A transcript of the stenographer's notes which was neither[5] submitted to the trial judge for approval nor settled or allowed by him is not a bill of exceptions nor can it be considered as a bill of exceptions. Snow v. Tarpey, 25 Utah 126,69 P. 718.
"The court's stenographer cannot settle a bill of exceptions." Thomas v. Blythe, 44 Utah 1, 137 P. 396, 399.
Likewise an agreed statement of the case may not be considered[6] a bill of exceptions, where it was neither signed, settled nor allowed by the trial judge. Rouse v. Bolen, 17 Ariz. 14,147 P. 736, 737; Smith v. Blackmore, 3 Ariz. 348, 29 P. 15.
"In the consideration of an appeal, this court enters upon *Page 462 its investigation with a presumption that the lower court was correct in its determination, and therefore the appellant has the burden of showing reversible error. Stabler v. Porter, 72 Mont. 62,232 P. 187; State ex rel. Woare v. Board of Comm'rs.,70 Mont. 252, 225 P. 389; Haley v. McDermott, 45 Mont. 217,121 P. 1060. It is also the rule that, when the record on appeal in an equity case does not present the evidence taken in the court below, it will be presumed that there was sufficient to sustain the findings of the court (Gow v. Cascade etc. Co., 66 Mont. 488,213 P. 1092), and that, on an appeal from the judgment in an action tried before the court, in order to obtain a reversal, the appellant has the burden of showing that the record will not sustain the conclusion of the court upon any admissible theory. State [ex rel. Urton] v. American Bank Trust Co., 75 Mont. 369,243 P. 1093." Thompson v. Chicago, etc., R. Co., 78 Mont. 170,177, 253 P. 313, 316.
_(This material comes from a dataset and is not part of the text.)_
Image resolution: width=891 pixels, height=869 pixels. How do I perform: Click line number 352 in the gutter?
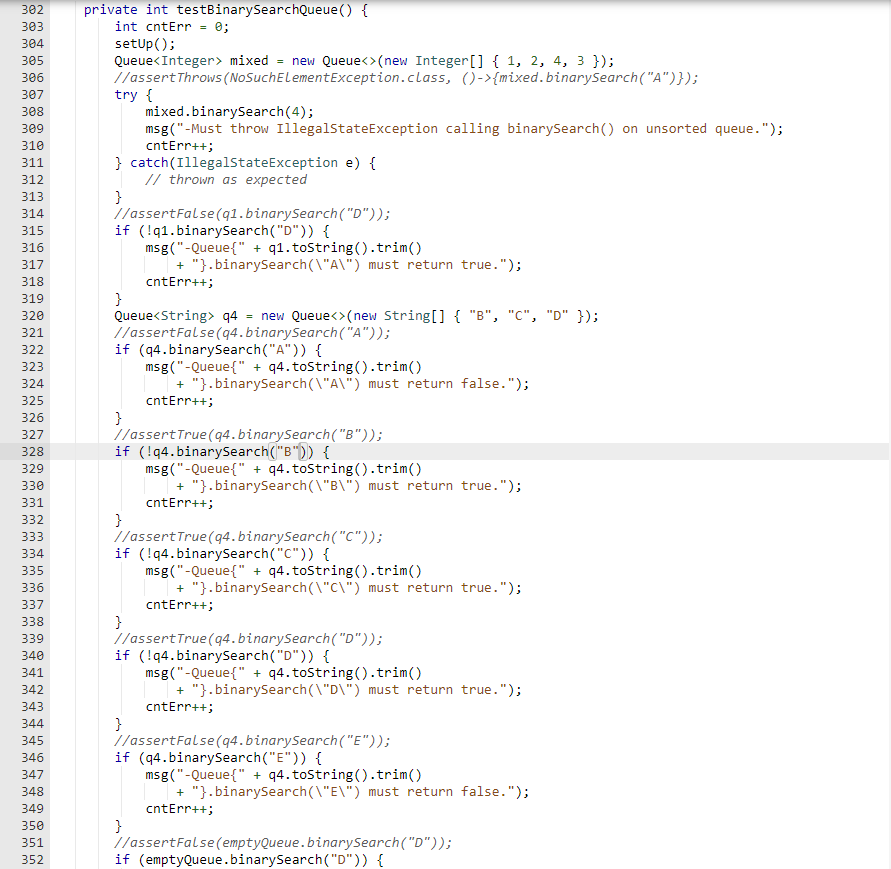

This court's opinion in Putnam v. Doney, 78 Mont. 190,253 P. 270, is peculiarly applicable to this appeal. There we said:
"Pages 16 to 96 of the transcript filed in this court contain what purports to be a recital of the proceedings had at the trial, including the testimony introduced thereat, but no bill of exceptions containing such proceedings or testimony was prepared or settled as provided for in section 9390, Revised Codes of 1921, or otherwise.
"The record on appeal from a final judgment consists of the judgment roll, with all bills of exceptions settled and filed in the case, and a copy of the notice of appeal (section 9402, Rev. Codes 1921), and the judgment roll in a case like this, tried by the court without a jury, in which the defendant has appeared, consists of the pleadings, a copy of the findings of the court, all bills of exceptions taken and filed, all orders, matters, and proceedings deemed excepted to without bill of exceptions, and a copy of any order made on demurrer or relating to a change of parties, and a copy of the judgment (section *Page 463 9409, Rev. Codes 1921, as amended by chapter 146 of the Session Laws of 1925).
"This court has repeatedly held that, under the provisions of section 9390, supra, a party appealing from a final judgment, if he desires to present on appeal the proceedings had at the trial, must have have the same incorporated in a bill of exceptions and settled as therein provided. Montana Mausoleum Co. v. Pava,66 Mont. 128, 212 P. 515; In re Bitter Root Irr. Dist., 67 Mont. 436,218 P. 945; Midland Nat. Bank v. Hegna, 68 Mont. 544,219 P. 628.
"For the reason indicated, this court cannot on this appeal consider the proceedings had at the trial of the action or the testimony introduced, and there is before it only the judgment roll. * * *
"Nothing appears in the judgment roll which requires or would justify a reversal of the judgment entered in the lower court, and the same is affirmed." Putnam v. Doney, 78 Mont. 190,253 P. 270.
The petition for rehearing is denied and remittitur will issue forthwith.